» **To do**
Using the data below, return word for word every line from the one holding "Select the document radio button" down to the one holding "You are a GUI". Leave pictures out.

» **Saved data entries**
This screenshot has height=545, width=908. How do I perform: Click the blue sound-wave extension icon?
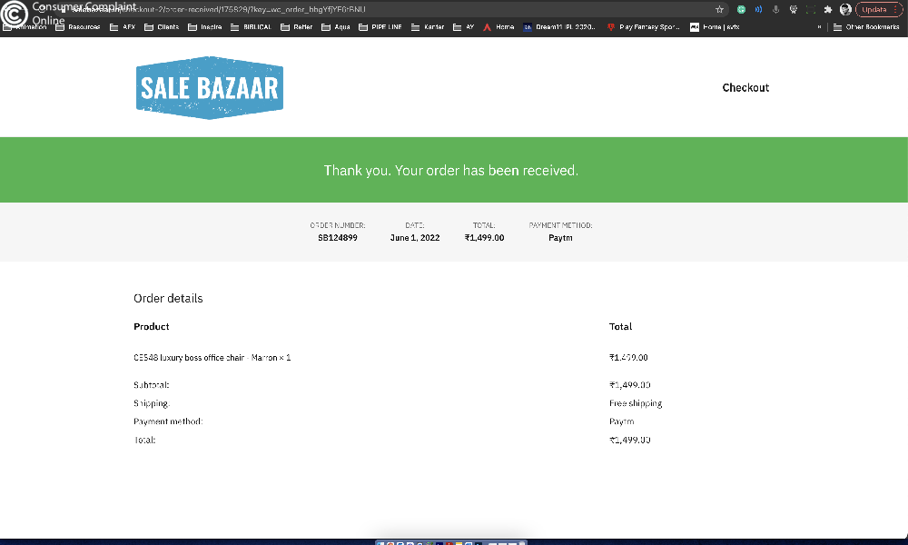(758, 9)
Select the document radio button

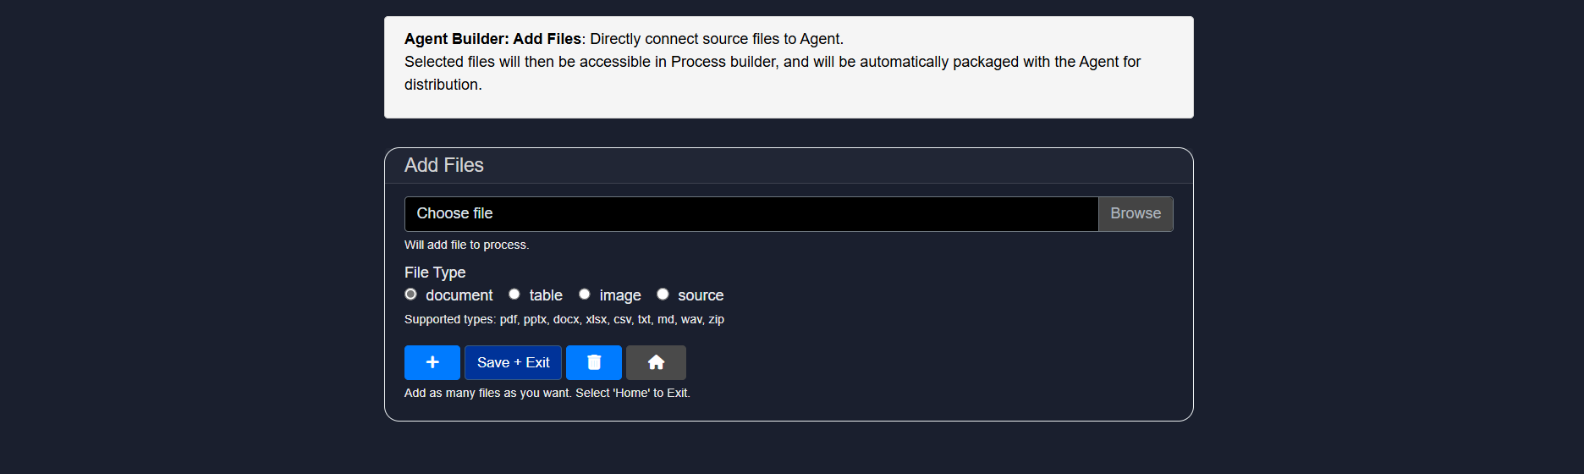[x=410, y=295]
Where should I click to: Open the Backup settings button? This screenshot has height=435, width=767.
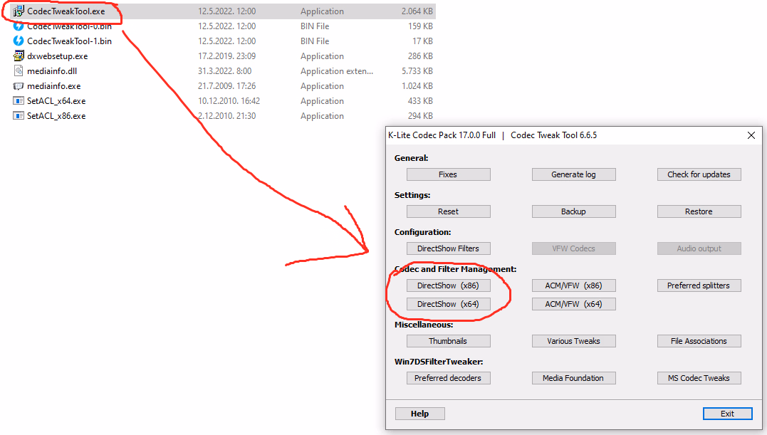click(x=573, y=211)
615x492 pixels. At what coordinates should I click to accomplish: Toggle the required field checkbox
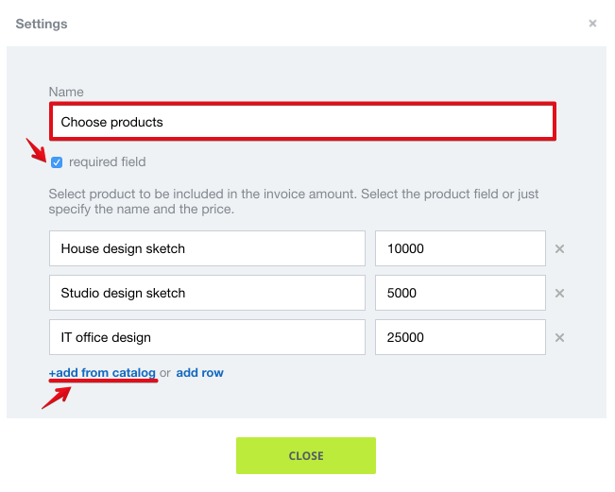click(x=57, y=162)
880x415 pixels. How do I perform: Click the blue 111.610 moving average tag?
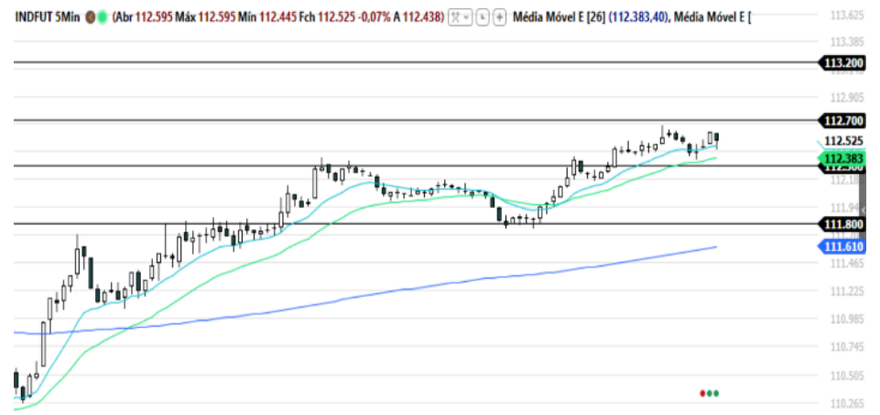tap(842, 247)
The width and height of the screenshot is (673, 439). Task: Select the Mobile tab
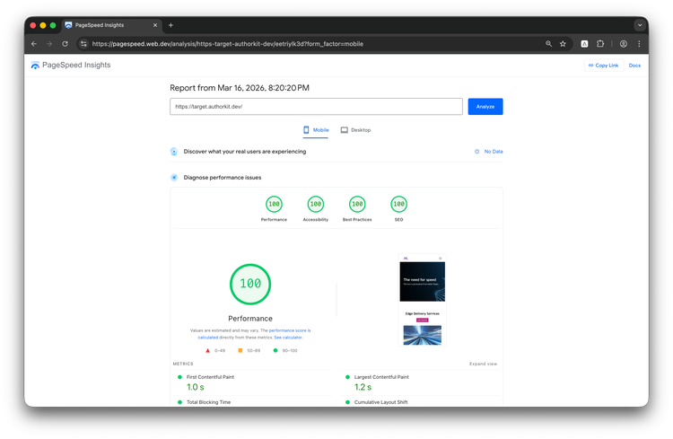point(316,130)
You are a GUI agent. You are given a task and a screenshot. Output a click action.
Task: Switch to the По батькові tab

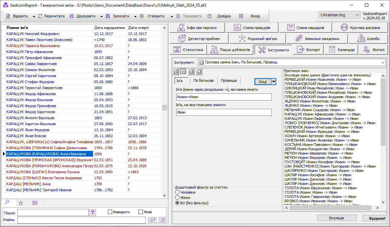pos(204,80)
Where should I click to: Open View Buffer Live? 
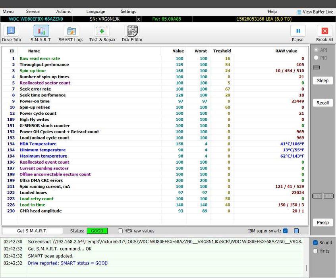pos(315,12)
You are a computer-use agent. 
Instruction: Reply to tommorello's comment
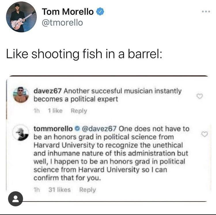[88, 190]
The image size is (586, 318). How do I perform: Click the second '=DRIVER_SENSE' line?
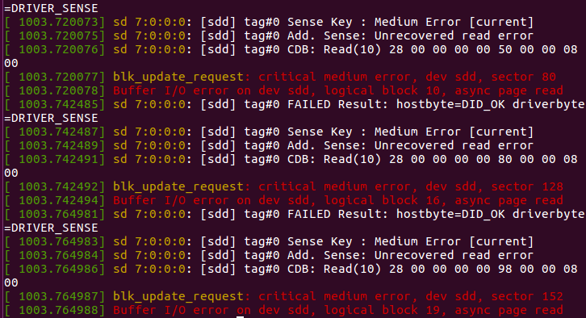pyautogui.click(x=51, y=119)
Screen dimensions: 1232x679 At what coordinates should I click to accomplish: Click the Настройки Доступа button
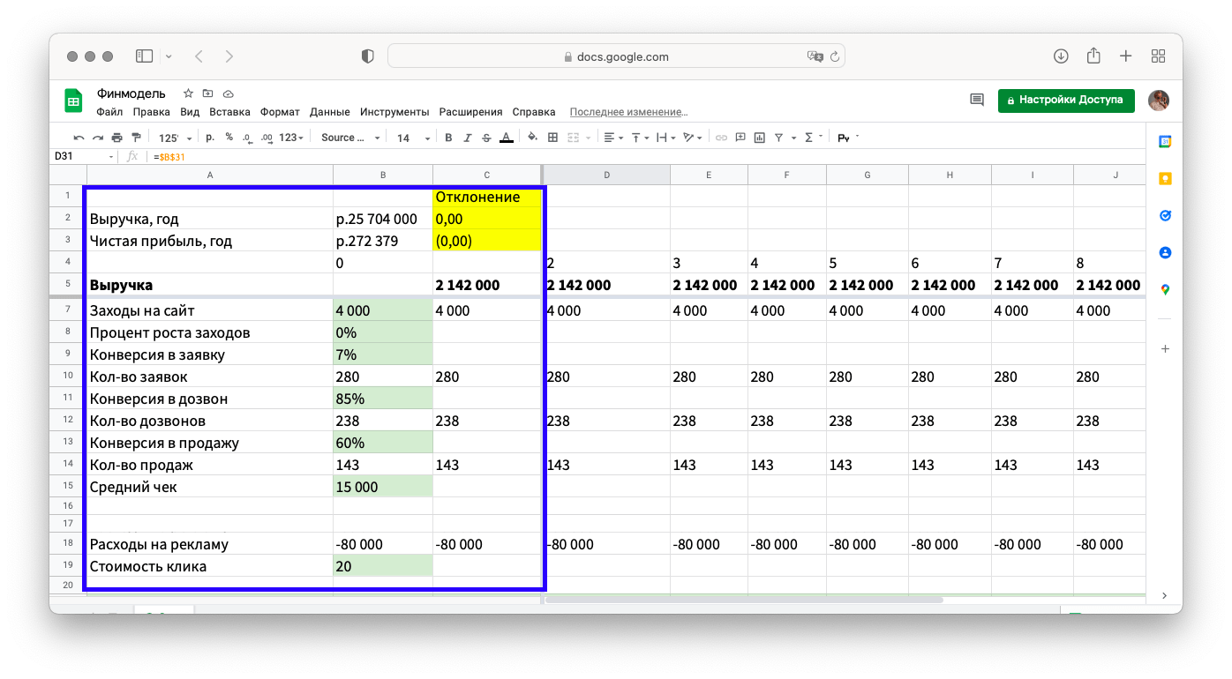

» **Answer space**
Select the document radio button

[x=410, y=295]
Where should I click to: Open the Backup settings button? This screenshot has height=435, width=767.
click(x=573, y=211)
615x492 pixels. At what coordinates should I click to accomplish: Toggle the required field checkbox
click(x=57, y=162)
880x415 pixels. How do I perform: Click the blue 111.610 moving average tag?
tap(842, 247)
The width and height of the screenshot is (673, 439). Task: Select the Mobile tab
point(316,130)
You are a GUI agent. You are given a task and a screenshot. Output a click action.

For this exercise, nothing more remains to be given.